**Instructions for the task**
Write out every entry exactly as it appears.

-- Task input follows --

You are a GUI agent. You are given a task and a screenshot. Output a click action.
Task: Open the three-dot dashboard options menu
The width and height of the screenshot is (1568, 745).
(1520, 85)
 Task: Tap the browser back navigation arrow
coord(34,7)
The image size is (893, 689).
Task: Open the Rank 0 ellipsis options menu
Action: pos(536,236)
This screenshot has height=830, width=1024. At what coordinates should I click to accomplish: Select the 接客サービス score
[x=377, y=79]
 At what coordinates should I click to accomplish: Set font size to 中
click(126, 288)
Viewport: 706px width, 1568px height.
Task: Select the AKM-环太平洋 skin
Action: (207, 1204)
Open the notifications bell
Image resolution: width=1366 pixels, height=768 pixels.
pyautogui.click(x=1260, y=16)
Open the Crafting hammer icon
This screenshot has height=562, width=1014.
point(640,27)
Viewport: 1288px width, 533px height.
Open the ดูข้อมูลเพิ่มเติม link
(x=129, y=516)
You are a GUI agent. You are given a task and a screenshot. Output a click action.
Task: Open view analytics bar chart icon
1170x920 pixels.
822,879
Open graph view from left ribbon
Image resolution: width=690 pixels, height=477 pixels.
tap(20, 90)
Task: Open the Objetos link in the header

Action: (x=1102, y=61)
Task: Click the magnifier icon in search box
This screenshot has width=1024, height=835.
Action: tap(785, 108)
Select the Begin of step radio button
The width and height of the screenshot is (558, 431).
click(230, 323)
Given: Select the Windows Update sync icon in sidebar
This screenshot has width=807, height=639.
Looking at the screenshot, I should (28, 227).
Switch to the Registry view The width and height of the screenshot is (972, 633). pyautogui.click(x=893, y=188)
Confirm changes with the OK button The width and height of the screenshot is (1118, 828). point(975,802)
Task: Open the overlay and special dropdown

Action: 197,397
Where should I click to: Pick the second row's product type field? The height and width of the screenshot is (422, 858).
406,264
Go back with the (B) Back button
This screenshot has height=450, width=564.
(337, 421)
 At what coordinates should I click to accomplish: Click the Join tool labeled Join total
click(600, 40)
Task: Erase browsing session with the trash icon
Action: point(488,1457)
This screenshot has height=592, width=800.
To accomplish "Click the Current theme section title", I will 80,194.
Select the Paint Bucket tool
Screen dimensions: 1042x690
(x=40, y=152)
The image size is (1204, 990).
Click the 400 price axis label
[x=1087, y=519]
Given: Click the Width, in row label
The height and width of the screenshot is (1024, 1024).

-- Task input concluded --

**Result**
You are a GUI agent. You are given a task and a screenshot. Output a click action.
Task: Open the three-dot dashboard options menu
The width and height of the screenshot is (1568, 745).
(1520, 85)
 Task: Tap the browser back navigation arrow
coord(34,7)
The image size is (893, 689).
Task: Open the Rank 0 ellipsis options menu
Action: pos(536,236)
This screenshot has height=830, width=1024. At what coordinates should I click to accomplish: Select the 接客サービス score
[x=377, y=79]
 At what coordinates should I click to accomplish: Set font size to 中
click(126, 288)
Viewport: 706px width, 1568px height.
Task: Select the AKM-环太平洋 skin
Action: (207, 1204)
Open the notifications bell
Image resolution: width=1366 pixels, height=768 pixels.
pyautogui.click(x=1260, y=16)
Open the Crafting hammer icon
This screenshot has height=562, width=1014.
point(640,27)
Viewport: 1288px width, 533px height.
Open the ดูข้อมูลเพิ่มเติม link
(x=129, y=516)
You are a GUI agent. You are given a task and a screenshot. Output a click action.
Task: Open view analytics bar chart icon
1170x920 pixels.
822,879
Open graph view from left ribbon
Image resolution: width=690 pixels, height=477 pixels.
tap(20, 90)
Task: Open the Objetos link in the header

Action: (x=1102, y=61)
Task: Click the magnifier icon in search box
This screenshot has width=1024, height=835.
Action: tap(785, 108)
Select the Begin of step radio button
The width and height of the screenshot is (558, 431).
click(230, 323)
Given: Select the Windows Update sync icon in sidebar
This screenshot has width=807, height=639.
Looking at the screenshot, I should (28, 227).
Switch to the Registry view The width and height of the screenshot is (972, 633). pyautogui.click(x=893, y=188)
Confirm changes with the OK button The width and height of the screenshot is (1118, 828). point(975,802)
Task: Open the overlay and special dropdown

Action: 197,397
Where should I click to: Pick the second row's product type field? The height and width of the screenshot is (422, 858).
406,264
Go back with the (B) Back button
This screenshot has height=450, width=564.
(337, 421)
 At what coordinates should I click to accomplish: Click the Join tool labeled Join total
click(600, 40)
Task: Erase browsing session with the trash icon
Action: point(488,1457)
This screenshot has height=592, width=800.
To accomplish "Click the Current theme section title", I will 80,194.
Select the Paint Bucket tool
Screen dimensions: 1042x690
(x=40, y=152)
The image size is (1204, 990).
Click the 400 price axis label
[x=1087, y=519]
Given: Click the Width, in row label
The height and width of the screenshot is (1024, 1024).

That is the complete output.